That SiTek makes the best PSDs available for sensing the position of a lightspot is well known. That they also function well with other types of radiation than light is a little less known. Sitek's detectors convert light energy to electrical signals that contain information about the position and intensity of the energy received.
One way of looking at light radiation is to say that light is delivered in the form of particles called "photons". Depending on how much energy a photon has, it can be classified in different spectral regions.
The photons in all of these regions have the same electromagnetic nature, but because of their varying energies, interact with matter very differently. For example, the photons within the visible region of the spectrum (approximately 400 - 700 nm wavelength) interact with the retina in the human eye to create the sensation of light in our brains. In a PSD (which is based on a Si- PIN- photodiode) that is exposed to energy greater than 1.12 eV (wavelength less than 1100 nm) electron-hole pairs are created. The p-n junction field separates these photogenerated carriers and a current proportional to the number of electron-hole pairs created is divided up between the detector electrodes and flows through an external circuit.

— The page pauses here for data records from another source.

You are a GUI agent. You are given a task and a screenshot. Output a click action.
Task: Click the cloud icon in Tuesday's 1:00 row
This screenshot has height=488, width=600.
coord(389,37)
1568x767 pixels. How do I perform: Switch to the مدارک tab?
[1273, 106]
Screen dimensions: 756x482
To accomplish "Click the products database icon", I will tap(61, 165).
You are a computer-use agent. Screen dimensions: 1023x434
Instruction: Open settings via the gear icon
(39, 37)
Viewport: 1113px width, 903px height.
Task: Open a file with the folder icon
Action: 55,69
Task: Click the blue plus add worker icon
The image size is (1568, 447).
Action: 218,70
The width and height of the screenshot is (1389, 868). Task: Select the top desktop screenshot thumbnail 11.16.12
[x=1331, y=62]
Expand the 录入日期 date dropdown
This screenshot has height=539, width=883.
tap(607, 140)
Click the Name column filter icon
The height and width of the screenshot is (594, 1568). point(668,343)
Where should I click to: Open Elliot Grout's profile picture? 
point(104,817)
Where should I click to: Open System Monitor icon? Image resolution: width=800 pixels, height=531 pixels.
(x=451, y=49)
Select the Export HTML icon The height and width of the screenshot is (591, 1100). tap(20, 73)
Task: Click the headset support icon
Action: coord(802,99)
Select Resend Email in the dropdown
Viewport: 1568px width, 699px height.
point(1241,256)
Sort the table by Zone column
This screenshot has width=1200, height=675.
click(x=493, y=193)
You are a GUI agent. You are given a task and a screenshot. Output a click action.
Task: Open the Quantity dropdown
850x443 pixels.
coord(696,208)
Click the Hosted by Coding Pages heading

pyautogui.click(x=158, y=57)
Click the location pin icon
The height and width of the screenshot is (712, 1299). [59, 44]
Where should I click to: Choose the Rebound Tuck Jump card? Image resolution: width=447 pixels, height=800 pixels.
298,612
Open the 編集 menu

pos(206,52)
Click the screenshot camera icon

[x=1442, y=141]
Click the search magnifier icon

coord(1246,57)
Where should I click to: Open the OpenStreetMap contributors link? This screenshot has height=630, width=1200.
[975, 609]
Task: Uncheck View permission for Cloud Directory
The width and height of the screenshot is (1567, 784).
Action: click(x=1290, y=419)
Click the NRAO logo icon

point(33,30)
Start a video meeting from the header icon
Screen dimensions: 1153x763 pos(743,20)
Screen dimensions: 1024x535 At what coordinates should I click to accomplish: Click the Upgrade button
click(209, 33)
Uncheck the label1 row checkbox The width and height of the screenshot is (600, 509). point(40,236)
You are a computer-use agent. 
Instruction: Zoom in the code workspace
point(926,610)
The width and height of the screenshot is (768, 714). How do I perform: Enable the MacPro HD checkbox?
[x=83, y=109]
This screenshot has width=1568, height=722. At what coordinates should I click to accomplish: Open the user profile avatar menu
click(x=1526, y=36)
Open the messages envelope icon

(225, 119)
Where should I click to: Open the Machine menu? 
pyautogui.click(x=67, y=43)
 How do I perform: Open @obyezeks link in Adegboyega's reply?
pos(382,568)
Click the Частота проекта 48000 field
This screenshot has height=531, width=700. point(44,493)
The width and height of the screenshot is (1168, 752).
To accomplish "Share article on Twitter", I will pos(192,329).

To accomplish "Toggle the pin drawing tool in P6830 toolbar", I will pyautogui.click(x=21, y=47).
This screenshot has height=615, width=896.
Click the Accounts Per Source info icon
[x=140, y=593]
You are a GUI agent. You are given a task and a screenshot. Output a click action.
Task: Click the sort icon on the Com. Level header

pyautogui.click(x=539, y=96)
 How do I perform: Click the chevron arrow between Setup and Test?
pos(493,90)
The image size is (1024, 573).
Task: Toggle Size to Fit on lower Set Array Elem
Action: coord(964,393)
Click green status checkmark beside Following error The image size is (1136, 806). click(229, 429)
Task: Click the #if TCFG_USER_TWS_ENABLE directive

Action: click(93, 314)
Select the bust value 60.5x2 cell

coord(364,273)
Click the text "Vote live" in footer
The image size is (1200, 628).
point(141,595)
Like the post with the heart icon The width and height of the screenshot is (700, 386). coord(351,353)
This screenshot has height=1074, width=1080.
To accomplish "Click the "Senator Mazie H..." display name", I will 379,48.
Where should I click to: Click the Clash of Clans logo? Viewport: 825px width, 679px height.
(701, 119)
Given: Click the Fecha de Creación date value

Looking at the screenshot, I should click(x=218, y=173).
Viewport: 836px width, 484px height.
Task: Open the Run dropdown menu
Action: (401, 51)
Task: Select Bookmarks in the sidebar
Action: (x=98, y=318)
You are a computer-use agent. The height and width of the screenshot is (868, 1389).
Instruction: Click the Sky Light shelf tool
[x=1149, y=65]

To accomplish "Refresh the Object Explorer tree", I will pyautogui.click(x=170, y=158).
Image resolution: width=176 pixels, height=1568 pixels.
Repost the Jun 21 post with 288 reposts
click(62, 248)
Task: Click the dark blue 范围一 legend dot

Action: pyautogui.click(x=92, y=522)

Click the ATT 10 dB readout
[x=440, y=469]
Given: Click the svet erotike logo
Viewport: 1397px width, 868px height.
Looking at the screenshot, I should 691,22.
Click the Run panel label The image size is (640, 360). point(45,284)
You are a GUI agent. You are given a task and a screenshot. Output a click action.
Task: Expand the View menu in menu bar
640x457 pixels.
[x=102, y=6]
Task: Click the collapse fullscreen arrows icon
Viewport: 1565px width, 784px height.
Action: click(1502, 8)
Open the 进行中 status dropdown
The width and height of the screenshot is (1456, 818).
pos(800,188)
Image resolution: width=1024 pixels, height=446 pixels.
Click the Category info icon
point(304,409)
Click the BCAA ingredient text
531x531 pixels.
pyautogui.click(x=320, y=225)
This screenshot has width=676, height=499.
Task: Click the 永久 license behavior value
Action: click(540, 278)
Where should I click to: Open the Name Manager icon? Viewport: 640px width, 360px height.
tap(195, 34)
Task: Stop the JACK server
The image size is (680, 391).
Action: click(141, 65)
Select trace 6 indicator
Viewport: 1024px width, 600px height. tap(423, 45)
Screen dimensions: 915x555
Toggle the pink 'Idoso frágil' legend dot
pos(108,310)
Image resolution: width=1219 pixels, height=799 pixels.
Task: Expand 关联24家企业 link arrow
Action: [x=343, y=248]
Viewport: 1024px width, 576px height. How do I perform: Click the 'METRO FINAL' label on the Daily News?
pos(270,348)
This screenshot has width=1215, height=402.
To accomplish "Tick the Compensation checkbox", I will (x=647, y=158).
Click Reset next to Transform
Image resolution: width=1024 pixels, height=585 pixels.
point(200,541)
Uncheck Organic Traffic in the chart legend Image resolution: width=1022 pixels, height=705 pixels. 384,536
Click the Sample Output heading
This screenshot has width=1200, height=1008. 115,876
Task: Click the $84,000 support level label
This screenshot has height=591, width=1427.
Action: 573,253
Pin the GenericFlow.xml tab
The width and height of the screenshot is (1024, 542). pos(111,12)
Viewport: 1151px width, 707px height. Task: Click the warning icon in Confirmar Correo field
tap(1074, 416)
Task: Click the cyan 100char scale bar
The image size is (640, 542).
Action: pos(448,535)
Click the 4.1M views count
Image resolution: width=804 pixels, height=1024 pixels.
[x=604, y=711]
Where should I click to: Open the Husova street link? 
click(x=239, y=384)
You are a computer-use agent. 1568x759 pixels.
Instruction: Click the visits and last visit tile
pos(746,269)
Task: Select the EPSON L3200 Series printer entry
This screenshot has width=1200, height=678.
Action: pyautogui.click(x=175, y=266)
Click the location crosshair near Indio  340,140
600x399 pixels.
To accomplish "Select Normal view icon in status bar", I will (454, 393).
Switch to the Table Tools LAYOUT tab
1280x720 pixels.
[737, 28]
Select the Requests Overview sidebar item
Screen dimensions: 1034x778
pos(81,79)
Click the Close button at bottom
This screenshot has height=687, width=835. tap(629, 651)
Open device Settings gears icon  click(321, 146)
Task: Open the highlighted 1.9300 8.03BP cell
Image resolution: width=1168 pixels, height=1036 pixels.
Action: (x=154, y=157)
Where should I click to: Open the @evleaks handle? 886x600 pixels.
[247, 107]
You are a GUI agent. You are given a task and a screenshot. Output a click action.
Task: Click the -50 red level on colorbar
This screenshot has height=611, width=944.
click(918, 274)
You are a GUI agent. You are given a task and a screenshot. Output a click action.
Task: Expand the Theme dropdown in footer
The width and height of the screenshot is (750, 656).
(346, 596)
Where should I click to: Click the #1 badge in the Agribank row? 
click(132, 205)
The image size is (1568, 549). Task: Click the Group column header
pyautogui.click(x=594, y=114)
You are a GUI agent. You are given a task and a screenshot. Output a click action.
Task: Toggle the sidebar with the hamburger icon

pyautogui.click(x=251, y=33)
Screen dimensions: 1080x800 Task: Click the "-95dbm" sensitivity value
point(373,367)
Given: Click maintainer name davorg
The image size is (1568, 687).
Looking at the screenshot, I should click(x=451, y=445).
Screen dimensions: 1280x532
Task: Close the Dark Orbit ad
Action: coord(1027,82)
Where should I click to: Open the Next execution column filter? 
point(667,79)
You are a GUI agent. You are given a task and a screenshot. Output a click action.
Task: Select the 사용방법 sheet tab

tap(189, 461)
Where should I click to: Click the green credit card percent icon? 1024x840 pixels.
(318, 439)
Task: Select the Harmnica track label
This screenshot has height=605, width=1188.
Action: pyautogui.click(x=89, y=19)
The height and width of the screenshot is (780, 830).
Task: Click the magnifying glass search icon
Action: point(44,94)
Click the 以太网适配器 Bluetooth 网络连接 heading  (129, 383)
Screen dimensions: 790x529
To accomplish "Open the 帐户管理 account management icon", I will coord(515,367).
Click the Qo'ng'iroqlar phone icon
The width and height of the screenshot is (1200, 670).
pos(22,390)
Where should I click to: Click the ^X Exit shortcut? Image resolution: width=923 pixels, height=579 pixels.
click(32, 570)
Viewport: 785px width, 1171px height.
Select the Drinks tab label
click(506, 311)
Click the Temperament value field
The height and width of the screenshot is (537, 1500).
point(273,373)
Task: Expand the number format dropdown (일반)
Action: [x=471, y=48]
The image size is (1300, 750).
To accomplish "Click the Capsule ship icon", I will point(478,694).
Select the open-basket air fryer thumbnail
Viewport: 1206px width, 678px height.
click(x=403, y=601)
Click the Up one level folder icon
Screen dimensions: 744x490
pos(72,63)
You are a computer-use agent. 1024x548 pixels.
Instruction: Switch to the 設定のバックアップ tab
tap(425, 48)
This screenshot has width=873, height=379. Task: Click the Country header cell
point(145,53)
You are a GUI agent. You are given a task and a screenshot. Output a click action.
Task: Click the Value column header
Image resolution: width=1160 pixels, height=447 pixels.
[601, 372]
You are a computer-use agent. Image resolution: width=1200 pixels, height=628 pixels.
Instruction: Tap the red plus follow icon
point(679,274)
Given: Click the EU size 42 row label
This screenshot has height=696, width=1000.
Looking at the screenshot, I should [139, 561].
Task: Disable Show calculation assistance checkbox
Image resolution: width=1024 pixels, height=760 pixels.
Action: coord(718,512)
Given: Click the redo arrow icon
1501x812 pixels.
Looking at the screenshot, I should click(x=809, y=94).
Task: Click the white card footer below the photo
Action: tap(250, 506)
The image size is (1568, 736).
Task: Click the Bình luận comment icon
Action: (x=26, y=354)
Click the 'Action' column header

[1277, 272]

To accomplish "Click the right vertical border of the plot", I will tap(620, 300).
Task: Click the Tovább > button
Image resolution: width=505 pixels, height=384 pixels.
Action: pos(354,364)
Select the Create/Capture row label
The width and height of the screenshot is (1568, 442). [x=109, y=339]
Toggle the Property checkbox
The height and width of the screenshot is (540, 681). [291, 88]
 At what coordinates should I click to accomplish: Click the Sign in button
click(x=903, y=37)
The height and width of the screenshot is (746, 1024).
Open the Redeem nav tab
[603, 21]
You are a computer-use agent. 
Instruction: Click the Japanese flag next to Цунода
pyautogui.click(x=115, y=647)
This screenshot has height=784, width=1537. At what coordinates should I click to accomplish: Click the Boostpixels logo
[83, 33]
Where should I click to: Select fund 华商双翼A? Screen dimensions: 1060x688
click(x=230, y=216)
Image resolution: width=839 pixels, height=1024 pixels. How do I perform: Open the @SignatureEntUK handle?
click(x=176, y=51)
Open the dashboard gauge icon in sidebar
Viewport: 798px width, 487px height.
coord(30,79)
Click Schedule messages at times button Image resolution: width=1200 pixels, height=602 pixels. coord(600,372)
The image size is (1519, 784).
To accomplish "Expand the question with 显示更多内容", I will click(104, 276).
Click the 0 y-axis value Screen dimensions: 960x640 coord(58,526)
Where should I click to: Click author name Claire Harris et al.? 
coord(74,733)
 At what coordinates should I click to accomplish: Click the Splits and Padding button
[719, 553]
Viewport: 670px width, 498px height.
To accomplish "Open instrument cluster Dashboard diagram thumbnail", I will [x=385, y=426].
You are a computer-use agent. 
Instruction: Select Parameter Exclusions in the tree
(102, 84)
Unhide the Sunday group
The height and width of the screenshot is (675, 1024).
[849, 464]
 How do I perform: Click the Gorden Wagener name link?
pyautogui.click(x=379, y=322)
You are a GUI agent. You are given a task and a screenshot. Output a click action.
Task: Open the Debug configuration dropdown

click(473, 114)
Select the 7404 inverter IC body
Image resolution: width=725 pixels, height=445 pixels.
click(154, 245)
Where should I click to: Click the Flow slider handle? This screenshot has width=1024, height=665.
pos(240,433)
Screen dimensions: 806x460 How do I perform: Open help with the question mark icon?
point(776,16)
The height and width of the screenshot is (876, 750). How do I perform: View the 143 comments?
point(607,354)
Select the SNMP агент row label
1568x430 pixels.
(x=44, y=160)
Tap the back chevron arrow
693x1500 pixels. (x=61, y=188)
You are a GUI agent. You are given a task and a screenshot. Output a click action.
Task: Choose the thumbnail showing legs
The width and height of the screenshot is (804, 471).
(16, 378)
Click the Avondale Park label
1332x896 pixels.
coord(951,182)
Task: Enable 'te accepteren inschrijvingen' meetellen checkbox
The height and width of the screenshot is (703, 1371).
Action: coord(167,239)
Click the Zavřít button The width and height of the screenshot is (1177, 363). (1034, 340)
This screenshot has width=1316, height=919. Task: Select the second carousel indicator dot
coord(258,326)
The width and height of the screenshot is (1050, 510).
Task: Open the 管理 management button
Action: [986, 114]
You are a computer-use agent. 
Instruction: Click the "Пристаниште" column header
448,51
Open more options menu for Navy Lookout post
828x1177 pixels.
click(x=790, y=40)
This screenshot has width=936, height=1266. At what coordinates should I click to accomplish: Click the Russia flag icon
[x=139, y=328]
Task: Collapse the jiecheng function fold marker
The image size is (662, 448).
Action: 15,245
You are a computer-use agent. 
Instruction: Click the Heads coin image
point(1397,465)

Unfortunately at shorter wavelengths (and thus higher energies) the photons find it hard to penetrate the Si base material to create carriers. This means that the number of carriers generated per impinging photon will decrease at these short wavelengths. Hence the output current will drop as the wavelength goes down. A normal PSD will respond down to wavelength of about a 400 nm.
The trick is to bring the p-n junction as close to the sensing surface of the PSD as possible. This means that the region (called the "dead layer" or "window thickness") that the radiation has to cross to reach the p-n junction field is as thin as possible. Dead layers as thin as 50 nm have successfully been accomplished in our processes, and as our customers will tell you, been used with great success in position detectors for higher energy radiation such as X-ray or gamma ray photons.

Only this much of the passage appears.